Suddenly, or perhaps gradually, none could say for sure since all were spacing out at the time, the road ahead was blocked by a tall, handsome man on a tall, horse-faced horse.
"I am Hunkley, son of Tolden the Son of a Bitch. And grandson of Hubert the Drunk," said the tall, hunkish man in the road.
"We welcome you into this band of fellows, young Hunkley," declared King Luthor of Kuntnose, who was pathologically unable to say no, which had resulted in the brief memberships of Ian the Lecherous and Stone Mahoney in the band of fellows, before both chose to shine on Kuntnose and take their own route to Flower Valley.
"I am also nephew of Todd Who Likes to Touch Young Girls," added Hunkley.
"That's enough, please," begged Kuntnose.
"I bring neither great strength nor cunning, nor any particular skill to dazzle the eye," explained Hunkley the tall and beautiful. "I bring instead… I'm sorry, I've forgotten what I bring."
"That's fine, we'll think of something along the way," said the King. "You can bring the wine."
At that moment, Feedle, who had disappeared for days within the Quaking Bog and was assumed to have been eaten by tropical girls, returned unexpectedly from a particularly long dump in the brambles.
"All right, who gave the dog pistachios?" whined Linux as a ripe stench befouled the air.
"That's not the dog," GiGijerod answered gravely. "The road ahead is guarded by a battalion of Dorks."

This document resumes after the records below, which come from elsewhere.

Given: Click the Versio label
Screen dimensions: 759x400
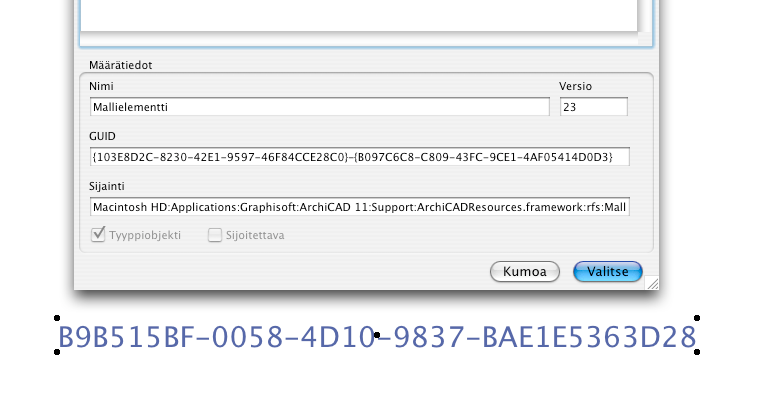Looking at the screenshot, I should coord(577,86).
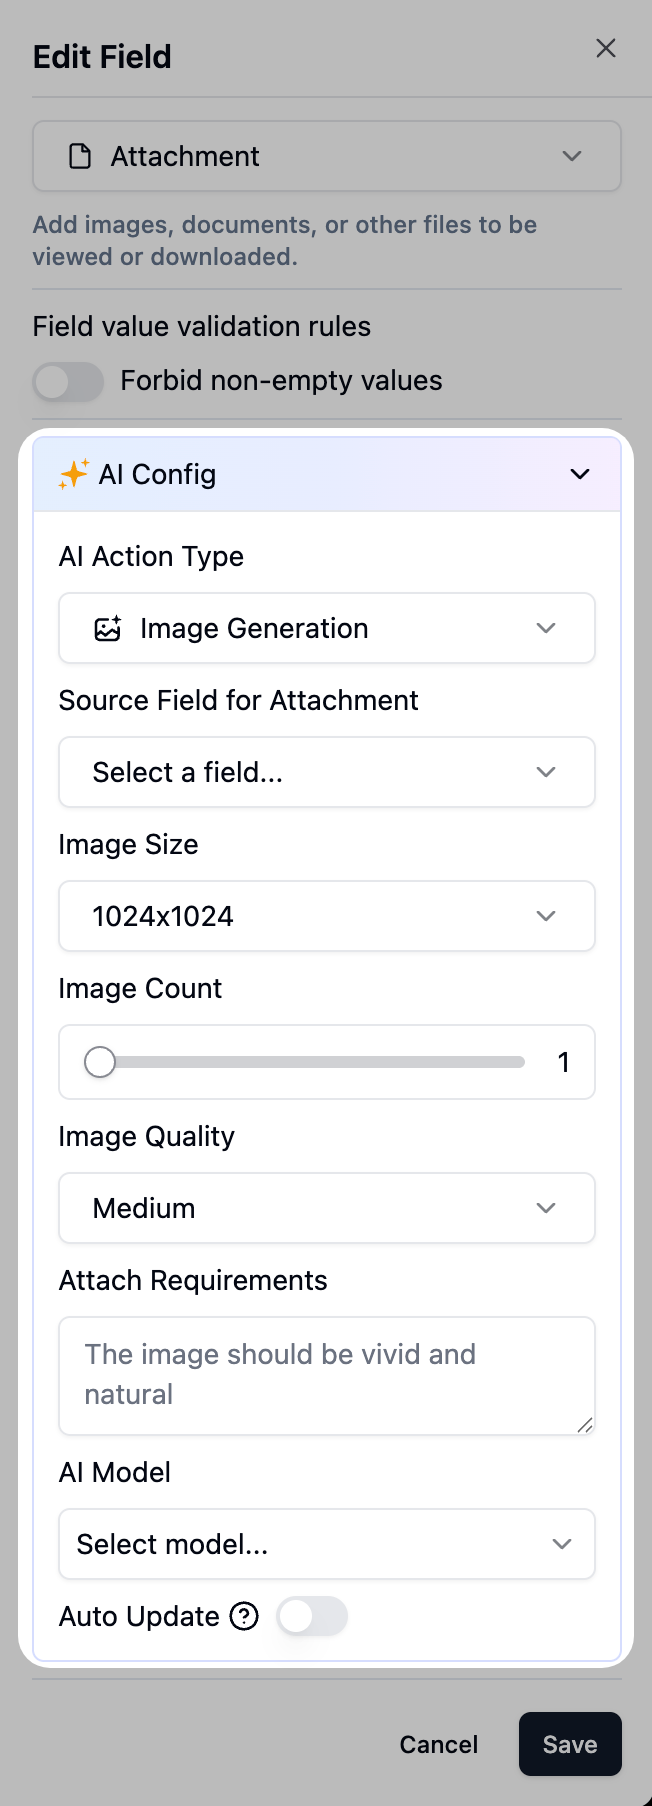Open the Image Quality dropdown

327,1208
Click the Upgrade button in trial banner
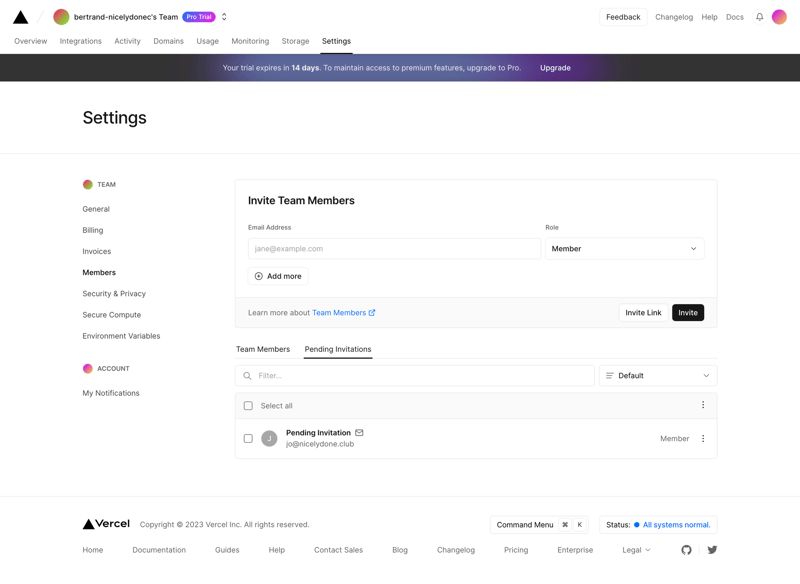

The band of fellows froze in their tracks, except for the ones who weren't moving at the time. They just kept up with the not moving. Dorks were foul, displeasant creatures, weak of body and thick of glasses. Linux liked to shoot them, but usually a murph would suffice in a pinch. The Dorks ahead were blocking the road, playing a game involving dice and fantasy.
"They are a horrible, ruint race, created by mixing Geeks and Milquetoasts," explained GiGijerod. GiGijerod's dog, Farts, farted in agreement.
"You really should do something about that dog, GiGijerod," complained Bainbridge. "He's about to put me off of my mayonnaise sandwich."
"This dog has-" GiGijerod began, the rest of his statement drowned out by a particularly long retort from Farts. And that settled it.
"We cannot risk the road that is guarded by Dorks," GiGijerod warned in his creaky old-man voice. "If we get into a conversation with them, we could be stuck here for hours, and Kuntnose would surely then ask them to join our band of fellows. We must travel to the north instead and ask the advice of Rubert the Wise."
"Wait wait wait wait," interrupted Linux, who was already readying his bow for Dork hunting. "Wasn't the whole point of this quest to defeat Rupert?"
"I didn't say Rupert the Evil, I said Rubert the Wise. Do try and keep up," GiGijerod scolded oldly. "Rupert and Rubert are entirely different people, and I can't believe you'd confuse them. It's really not that hard. We must ask wise Rubert for his counsel, and only then can we continue our quest to defeat Rubert. I mean Rupert."